> _Problem to solve_: Somewhere below, one line contains "[youtube] (178, 2068)" and a later line contains "[Trang facebook của Muaban.net] (400, 1252)". Output those two lines and everything between them exactly, and nothing else.
"""
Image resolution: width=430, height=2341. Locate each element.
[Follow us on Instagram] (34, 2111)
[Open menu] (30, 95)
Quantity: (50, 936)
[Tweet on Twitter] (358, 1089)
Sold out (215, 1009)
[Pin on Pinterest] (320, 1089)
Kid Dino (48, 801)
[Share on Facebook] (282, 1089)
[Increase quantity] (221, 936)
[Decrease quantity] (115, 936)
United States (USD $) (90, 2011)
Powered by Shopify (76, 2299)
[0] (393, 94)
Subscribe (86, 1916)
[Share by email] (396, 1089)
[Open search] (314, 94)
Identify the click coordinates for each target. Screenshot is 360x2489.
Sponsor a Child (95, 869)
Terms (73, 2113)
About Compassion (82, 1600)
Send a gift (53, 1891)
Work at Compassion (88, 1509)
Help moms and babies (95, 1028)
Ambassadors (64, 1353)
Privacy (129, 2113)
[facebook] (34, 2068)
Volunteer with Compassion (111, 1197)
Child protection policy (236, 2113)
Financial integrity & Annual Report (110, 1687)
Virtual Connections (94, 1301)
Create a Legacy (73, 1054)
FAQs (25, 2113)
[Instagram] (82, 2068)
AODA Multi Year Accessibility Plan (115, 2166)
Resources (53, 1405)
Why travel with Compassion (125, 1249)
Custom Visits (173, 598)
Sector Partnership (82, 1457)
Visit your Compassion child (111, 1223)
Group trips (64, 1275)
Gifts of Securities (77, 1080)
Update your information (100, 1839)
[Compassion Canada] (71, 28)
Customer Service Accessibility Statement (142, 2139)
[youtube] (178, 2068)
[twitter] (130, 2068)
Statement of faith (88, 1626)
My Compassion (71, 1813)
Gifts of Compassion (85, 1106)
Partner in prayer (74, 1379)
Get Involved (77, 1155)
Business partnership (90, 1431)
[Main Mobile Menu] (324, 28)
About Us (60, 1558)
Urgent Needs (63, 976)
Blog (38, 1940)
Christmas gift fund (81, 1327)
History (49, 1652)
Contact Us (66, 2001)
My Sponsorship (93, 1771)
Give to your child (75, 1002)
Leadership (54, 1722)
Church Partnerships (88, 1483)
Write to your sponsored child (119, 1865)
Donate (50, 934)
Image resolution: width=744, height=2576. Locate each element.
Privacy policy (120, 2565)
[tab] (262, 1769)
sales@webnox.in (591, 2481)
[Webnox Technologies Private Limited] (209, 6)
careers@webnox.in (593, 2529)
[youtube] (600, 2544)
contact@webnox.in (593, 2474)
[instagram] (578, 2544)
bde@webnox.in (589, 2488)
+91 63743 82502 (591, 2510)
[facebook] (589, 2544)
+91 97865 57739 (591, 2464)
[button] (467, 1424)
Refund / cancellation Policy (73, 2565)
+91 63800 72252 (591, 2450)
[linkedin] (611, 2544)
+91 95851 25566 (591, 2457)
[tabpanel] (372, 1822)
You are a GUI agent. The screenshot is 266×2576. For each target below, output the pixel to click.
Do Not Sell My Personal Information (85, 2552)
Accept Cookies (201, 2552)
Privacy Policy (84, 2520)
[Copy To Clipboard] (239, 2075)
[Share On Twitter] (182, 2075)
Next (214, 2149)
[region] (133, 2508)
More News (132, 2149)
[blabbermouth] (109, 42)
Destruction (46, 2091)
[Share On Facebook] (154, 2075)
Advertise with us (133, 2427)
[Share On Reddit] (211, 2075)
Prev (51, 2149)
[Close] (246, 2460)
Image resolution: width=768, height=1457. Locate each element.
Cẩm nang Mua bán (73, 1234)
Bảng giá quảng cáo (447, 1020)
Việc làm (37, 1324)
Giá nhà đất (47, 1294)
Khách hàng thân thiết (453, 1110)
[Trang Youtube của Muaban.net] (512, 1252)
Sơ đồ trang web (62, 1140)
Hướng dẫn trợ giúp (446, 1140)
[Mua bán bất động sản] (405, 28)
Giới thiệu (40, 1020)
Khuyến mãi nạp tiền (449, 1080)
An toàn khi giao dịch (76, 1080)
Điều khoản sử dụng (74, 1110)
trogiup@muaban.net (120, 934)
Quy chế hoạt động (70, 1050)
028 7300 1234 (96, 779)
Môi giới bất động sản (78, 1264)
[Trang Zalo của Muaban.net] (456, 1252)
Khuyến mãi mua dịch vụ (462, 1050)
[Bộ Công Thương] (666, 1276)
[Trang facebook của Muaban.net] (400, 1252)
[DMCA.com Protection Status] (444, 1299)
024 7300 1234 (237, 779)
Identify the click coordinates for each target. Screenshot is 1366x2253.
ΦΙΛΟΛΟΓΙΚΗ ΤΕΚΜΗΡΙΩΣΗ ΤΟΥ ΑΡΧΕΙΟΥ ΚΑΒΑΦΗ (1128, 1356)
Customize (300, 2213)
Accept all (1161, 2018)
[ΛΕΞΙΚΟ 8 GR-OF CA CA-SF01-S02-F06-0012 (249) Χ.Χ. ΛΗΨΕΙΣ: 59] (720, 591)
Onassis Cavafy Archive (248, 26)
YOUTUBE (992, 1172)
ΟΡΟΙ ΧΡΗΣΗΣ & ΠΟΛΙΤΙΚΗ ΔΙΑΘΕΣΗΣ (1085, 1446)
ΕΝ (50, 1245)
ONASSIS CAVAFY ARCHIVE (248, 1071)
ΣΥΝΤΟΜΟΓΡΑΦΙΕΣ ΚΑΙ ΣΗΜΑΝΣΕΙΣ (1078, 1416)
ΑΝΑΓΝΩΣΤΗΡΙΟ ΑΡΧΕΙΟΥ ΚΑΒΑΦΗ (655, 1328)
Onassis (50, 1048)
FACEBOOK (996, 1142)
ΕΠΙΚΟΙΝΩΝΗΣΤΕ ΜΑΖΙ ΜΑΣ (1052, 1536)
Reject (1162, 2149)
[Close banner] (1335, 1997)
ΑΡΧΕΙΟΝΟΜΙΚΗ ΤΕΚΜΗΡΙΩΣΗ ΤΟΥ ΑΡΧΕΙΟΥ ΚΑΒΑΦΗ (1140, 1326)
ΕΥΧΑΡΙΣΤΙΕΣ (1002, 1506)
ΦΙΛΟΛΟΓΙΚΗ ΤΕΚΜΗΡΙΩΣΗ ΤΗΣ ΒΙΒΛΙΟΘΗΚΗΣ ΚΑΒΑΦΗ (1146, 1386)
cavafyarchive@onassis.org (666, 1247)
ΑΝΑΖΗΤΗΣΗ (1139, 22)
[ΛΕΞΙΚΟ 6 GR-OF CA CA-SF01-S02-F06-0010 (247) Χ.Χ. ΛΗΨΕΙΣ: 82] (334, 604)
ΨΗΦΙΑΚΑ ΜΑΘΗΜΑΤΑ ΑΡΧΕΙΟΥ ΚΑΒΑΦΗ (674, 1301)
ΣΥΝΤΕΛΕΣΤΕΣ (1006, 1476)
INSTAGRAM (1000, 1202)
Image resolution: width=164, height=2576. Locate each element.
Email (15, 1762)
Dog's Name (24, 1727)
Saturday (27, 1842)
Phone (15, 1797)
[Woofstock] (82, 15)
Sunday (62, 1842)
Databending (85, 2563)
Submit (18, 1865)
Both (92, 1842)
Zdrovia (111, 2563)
"""
> _Expected answer_:
[youtube] (178, 2068)
[twitter] (130, 2068)
Statement of faith (88, 1626)
My Compassion (71, 1813)
Gifts of Compassion (85, 1106)
Partner in prayer (74, 1379)
Get Involved (77, 1155)
Business partnership (90, 1431)
[Main Mobile Menu] (324, 28)
About Us (60, 1558)
Urgent Needs (63, 976)
Blog (38, 1940)
Christmas gift fund (81, 1327)
History (49, 1652)
Contact Us (66, 2001)
My Sponsorship (93, 1771)
Give to your child (75, 1002)
Leadership (54, 1722)
Church Partnerships (88, 1483)
Write to your sponsored child (119, 1865)
Donate (50, 934)
Image resolution: width=744, height=2576. Locate each element.
Privacy policy (120, 2565)
[tab] (262, 1769)
sales@webnox.in (591, 2481)
[Webnox Technologies Private Limited] (209, 6)
careers@webnox.in (593, 2529)
[youtube] (600, 2544)
contact@webnox.in (593, 2474)
[instagram] (578, 2544)
bde@webnox.in (589, 2488)
+91 63743 82502 (591, 2510)
[facebook] (589, 2544)
+91 97865 57739 (591, 2464)
[button] (467, 1424)
Refund / cancellation Policy (73, 2565)
+91 63800 72252 (591, 2450)
[linkedin] (611, 2544)
+91 95851 25566 (591, 2457)
[tabpanel] (372, 1822)
You are a GUI agent. The screenshot is 266×2576. For each target below, output the pixel to click.
Do Not Sell My Personal Information (85, 2552)
Accept Cookies (201, 2552)
Privacy Policy (84, 2520)
[Copy To Clipboard] (239, 2075)
[Share On Twitter] (182, 2075)
Next (214, 2149)
[region] (133, 2508)
More News (132, 2149)
[blabbermouth] (109, 42)
Destruction (46, 2091)
[Share On Facebook] (154, 2075)
Advertise with us (133, 2427)
[Share On Reddit] (211, 2075)
Prev (51, 2149)
[Close] (246, 2460)
Image resolution: width=768, height=1457. Locate each element.
Cẩm nang Mua bán (73, 1234)
Bảng giá quảng cáo (447, 1020)
Việc làm (37, 1324)
Giá nhà đất (47, 1294)
Khách hàng thân thiết (453, 1110)
[Trang Youtube của Muaban.net] (512, 1252)
Sơ đồ trang web (62, 1140)
Hướng dẫn trợ giúp (446, 1140)
[Mua bán bất động sản] (405, 28)
Giới thiệu (40, 1020)
Khuyến mãi nạp tiền (449, 1080)
An toàn khi giao dịch (76, 1080)
Điều khoản sử dụng (74, 1110)
trogiup@muaban.net (120, 934)
Quy chế hoạt động (70, 1050)
028 7300 1234 (96, 779)
Môi giới bất động sản (78, 1264)
[Trang Zalo của Muaban.net] (456, 1252)
Khuyến mãi mua dịch vụ (462, 1050)
[Bộ Công Thương] (666, 1276)
[Trang facebook của Muaban.net] (400, 1252)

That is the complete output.